Krissy Clark investigates how big box stores profit enormously from SNAP benefits:
While we don’t know exactly how much individual stores make in EBT card sales, we know that EBT revenue really matters to stores’ bottom lines. This is something Walmart share-holders have learned firsthand. When Walmart announced disappointing profits and store sales last quarter, company executives blamed bad weather and the reduction in SNAP benefits that went into effect in November 2013, after an economic stimulus bill expired. …
Walmart is likely the biggest single corporate beneficiary of SNAP, but it’s not just Walmart. A growing number of stores have baked food stamp funding into their business models since the Great Recession. The tally of stores authorized to accept food stamps has more than doubled since the year 2000, from big-box stores like Target and Costco to 7-Elevens and dollar stores. It’s a paradox that the more people are struggling to get by, the more valuable food stamps become for business.
Elizabeth Nolan Brown doesn’t get why this is controversial:
Food stamp users have to shop somewhere, and Walmart is often cheaper than other grocery stores and has more (and healthier) options than the local bodega or 7-Eleven.
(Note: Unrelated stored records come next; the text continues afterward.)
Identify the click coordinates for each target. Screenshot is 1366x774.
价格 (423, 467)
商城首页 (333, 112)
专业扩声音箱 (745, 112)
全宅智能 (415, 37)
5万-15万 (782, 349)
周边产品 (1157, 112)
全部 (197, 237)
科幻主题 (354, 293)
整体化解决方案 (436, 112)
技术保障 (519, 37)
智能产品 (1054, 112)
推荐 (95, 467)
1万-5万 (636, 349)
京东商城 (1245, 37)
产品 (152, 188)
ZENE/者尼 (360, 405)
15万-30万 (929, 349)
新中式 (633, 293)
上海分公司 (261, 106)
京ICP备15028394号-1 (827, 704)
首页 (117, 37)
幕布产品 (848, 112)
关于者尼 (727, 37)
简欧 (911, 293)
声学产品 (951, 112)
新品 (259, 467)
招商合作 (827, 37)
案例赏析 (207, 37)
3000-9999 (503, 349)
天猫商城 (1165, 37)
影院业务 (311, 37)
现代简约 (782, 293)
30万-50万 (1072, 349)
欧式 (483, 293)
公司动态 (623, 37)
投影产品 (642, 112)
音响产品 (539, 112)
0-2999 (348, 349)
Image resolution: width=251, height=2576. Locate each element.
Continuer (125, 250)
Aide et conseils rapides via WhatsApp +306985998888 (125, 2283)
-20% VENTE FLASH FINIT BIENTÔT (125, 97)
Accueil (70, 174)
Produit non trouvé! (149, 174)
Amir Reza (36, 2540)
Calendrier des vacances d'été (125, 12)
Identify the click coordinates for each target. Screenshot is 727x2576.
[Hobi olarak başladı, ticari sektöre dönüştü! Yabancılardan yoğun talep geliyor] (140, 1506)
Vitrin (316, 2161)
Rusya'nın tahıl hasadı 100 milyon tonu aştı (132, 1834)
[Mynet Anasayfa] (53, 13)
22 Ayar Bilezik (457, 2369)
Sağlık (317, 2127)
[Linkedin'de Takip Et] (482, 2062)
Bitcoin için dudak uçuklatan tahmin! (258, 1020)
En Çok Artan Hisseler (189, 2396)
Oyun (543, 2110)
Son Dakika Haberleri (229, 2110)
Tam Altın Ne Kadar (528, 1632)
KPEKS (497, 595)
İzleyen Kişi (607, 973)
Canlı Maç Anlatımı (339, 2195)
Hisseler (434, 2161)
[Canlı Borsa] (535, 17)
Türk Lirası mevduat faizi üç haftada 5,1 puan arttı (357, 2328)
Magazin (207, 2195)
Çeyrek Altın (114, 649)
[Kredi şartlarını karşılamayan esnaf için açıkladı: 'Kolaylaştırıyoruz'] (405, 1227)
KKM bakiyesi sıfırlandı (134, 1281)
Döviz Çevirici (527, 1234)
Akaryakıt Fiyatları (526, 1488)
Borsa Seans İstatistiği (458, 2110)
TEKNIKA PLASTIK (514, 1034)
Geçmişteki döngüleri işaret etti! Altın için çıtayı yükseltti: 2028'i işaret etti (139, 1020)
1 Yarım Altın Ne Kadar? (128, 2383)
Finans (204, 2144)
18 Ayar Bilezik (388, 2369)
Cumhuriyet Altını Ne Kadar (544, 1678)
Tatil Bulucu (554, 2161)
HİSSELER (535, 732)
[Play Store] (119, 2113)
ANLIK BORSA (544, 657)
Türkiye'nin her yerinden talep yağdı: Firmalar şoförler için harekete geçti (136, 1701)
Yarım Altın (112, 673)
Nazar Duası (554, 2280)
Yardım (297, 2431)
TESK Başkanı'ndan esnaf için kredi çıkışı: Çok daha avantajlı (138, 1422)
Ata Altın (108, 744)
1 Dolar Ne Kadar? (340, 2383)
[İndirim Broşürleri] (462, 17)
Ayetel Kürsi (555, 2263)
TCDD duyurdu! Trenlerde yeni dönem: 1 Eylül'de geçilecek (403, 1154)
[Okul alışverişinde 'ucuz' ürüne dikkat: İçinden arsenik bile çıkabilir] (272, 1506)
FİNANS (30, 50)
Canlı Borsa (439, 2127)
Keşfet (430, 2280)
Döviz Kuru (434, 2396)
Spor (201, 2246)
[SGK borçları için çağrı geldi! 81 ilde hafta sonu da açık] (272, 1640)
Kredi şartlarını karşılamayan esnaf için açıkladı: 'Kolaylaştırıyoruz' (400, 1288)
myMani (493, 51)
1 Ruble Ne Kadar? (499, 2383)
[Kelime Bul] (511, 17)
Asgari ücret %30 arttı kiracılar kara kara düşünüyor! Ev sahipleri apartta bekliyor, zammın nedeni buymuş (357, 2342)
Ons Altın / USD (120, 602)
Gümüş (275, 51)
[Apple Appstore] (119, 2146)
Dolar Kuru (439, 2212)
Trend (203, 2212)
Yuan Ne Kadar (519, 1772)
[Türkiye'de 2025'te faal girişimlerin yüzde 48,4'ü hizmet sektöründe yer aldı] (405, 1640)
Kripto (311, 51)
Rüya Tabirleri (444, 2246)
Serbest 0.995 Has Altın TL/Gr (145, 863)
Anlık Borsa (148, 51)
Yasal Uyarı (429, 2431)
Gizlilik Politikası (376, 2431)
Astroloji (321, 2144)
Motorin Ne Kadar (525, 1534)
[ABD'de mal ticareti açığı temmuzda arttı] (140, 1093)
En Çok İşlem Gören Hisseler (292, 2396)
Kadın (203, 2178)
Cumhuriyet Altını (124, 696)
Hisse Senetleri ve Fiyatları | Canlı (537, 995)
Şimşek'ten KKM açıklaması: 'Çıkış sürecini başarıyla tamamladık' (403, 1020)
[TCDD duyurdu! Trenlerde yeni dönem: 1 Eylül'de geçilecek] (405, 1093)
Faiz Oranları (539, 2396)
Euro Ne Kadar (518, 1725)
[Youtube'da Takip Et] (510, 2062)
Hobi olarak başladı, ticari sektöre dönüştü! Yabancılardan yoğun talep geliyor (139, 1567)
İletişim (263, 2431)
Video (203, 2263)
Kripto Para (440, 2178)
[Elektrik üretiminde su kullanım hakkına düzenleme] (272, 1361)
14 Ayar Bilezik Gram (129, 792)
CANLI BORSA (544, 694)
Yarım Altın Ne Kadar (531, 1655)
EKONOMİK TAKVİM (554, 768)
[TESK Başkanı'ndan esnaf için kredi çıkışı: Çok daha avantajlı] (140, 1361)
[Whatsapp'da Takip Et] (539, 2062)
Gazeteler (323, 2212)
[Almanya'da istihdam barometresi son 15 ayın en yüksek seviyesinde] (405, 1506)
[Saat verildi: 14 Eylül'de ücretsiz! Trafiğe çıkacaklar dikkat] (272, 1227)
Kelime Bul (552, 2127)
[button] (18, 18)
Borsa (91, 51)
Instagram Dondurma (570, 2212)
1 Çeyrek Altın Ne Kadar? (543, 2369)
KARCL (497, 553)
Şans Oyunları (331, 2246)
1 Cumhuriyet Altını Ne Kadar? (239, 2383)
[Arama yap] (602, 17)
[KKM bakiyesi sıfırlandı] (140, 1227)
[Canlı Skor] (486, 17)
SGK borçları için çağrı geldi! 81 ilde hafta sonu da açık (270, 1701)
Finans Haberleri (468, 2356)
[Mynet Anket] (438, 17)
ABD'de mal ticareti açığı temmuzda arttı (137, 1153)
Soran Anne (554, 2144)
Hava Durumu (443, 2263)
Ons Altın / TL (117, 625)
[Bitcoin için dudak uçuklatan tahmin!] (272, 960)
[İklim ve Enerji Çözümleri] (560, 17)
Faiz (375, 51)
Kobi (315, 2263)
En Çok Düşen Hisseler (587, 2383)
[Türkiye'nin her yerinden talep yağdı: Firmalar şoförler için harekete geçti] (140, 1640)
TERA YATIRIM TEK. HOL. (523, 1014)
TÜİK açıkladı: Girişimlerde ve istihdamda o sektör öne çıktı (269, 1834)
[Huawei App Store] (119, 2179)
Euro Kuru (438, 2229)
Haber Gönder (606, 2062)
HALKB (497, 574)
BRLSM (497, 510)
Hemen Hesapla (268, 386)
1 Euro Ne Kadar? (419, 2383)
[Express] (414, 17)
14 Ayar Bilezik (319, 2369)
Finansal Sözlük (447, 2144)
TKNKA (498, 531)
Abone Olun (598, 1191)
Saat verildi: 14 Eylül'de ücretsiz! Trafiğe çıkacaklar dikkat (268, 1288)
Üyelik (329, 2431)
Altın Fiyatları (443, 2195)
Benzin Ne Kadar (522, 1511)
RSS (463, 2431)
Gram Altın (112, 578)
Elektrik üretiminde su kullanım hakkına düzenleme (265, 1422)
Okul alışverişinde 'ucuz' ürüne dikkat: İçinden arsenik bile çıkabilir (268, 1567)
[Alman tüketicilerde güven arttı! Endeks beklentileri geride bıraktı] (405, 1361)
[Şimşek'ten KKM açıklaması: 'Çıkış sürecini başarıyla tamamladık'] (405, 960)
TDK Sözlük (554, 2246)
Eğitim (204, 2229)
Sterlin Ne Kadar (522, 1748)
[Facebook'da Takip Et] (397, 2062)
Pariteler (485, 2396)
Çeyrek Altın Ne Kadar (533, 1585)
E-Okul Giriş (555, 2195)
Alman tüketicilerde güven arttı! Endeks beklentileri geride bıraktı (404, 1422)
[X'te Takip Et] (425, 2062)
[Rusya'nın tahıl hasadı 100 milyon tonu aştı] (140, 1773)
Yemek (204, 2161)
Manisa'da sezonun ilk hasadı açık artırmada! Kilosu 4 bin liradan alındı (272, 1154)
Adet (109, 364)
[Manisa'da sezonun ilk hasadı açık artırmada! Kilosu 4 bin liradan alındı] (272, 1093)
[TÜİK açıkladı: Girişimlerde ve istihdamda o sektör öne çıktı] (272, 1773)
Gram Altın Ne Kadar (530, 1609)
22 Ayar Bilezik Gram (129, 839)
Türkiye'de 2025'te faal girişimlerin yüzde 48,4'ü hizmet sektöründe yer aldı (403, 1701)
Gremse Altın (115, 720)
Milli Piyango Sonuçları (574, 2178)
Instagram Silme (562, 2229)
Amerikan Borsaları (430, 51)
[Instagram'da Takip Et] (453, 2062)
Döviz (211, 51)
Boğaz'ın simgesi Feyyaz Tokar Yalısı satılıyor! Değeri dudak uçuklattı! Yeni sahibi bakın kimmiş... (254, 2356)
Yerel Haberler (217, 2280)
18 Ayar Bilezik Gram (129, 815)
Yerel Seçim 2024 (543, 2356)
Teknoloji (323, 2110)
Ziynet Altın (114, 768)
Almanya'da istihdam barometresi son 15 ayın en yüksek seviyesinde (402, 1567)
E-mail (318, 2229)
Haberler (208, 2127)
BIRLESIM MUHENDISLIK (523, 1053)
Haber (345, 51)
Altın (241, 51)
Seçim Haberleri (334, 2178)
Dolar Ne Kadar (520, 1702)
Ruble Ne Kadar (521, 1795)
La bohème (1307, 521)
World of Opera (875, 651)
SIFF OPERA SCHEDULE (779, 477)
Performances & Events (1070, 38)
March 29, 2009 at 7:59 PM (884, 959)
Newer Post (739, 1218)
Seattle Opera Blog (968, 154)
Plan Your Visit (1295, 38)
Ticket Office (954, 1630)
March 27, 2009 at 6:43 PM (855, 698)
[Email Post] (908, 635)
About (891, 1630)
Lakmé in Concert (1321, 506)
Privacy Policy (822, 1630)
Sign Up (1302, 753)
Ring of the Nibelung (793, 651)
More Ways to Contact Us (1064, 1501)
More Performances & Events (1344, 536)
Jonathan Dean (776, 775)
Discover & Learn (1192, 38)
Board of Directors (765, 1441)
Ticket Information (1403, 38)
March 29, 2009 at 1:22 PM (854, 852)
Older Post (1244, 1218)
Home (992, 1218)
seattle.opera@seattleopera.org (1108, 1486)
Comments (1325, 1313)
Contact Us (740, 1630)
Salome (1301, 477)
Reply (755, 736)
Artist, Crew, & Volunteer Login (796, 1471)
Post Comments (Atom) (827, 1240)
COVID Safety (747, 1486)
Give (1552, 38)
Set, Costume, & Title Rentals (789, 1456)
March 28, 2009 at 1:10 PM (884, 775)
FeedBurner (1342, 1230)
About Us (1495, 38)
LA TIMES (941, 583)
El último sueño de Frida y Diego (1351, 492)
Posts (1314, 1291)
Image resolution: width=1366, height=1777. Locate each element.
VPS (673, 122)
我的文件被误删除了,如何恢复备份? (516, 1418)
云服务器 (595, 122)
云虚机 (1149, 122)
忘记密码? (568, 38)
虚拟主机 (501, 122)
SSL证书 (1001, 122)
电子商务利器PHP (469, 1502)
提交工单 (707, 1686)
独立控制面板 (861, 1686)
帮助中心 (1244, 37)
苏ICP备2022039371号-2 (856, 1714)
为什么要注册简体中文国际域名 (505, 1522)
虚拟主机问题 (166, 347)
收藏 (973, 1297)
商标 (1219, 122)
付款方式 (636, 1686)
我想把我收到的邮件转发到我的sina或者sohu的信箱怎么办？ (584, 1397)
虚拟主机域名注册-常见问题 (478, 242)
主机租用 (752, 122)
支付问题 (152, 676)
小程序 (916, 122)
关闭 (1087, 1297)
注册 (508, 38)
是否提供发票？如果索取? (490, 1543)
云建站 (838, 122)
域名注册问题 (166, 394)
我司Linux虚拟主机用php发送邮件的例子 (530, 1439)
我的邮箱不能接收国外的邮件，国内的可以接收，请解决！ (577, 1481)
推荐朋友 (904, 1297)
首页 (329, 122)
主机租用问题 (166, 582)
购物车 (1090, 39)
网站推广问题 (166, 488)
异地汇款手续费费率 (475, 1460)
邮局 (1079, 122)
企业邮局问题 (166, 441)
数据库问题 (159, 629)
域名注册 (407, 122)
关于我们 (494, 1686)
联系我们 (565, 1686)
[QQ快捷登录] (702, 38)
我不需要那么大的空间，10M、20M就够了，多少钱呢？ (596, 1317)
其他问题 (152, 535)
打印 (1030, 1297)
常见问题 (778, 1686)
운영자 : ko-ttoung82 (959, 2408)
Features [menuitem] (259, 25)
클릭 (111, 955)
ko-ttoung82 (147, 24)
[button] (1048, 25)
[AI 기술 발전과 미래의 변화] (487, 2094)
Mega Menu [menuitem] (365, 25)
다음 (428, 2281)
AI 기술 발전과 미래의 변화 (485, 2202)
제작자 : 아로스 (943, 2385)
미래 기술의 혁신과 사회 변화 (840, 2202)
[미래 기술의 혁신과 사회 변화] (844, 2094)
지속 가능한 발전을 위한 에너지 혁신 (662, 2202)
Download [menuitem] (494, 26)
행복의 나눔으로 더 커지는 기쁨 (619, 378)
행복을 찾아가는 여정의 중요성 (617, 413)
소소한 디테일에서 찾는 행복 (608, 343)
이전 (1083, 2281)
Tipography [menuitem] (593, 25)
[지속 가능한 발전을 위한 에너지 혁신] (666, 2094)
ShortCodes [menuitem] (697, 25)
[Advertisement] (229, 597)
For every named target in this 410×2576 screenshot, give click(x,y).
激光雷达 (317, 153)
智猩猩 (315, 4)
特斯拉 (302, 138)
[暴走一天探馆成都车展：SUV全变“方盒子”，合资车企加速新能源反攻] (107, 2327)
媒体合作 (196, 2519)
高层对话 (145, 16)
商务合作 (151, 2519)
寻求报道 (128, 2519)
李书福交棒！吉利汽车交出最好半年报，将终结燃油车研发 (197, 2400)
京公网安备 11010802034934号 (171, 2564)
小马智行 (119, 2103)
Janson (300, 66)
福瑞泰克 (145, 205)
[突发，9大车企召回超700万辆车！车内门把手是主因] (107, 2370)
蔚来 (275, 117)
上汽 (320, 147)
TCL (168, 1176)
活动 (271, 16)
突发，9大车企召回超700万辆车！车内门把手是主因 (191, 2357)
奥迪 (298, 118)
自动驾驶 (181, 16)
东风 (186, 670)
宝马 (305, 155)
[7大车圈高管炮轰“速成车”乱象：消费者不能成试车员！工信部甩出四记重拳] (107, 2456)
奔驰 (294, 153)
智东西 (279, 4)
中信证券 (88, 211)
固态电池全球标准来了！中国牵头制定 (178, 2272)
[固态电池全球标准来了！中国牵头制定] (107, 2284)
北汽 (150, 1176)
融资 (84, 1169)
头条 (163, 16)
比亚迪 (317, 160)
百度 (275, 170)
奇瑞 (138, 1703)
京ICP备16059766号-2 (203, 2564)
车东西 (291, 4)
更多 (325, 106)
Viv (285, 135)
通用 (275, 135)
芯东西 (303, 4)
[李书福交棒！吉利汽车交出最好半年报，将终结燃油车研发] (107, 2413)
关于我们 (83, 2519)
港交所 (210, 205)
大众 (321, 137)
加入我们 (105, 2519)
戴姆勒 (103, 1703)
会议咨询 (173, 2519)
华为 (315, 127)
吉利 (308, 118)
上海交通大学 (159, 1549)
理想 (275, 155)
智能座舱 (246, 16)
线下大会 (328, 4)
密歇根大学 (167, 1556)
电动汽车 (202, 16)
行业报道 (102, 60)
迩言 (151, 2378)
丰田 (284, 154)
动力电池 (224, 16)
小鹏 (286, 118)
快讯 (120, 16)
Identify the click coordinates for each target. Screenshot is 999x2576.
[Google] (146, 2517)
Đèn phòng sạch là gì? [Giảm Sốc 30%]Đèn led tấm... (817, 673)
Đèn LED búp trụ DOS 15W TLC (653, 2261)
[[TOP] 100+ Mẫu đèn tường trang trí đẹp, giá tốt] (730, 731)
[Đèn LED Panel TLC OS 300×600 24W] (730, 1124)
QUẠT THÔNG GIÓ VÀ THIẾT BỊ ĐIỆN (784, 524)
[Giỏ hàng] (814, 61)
I suppose the animosity shouldn’t be surprising—Walmart can do no right in some eyes—but that Walmart is an affordable and accessible option for many on food stamps seems like a benefit to me, not a bug. If there is cause to be upset at here, it’s the fact that so many Americans are unemployed, living in poverty, and forced to rely on food stamps in the first place. It is not the fact that a company provides them with a place to buy affordable food (no matter how much you might personally not like that company).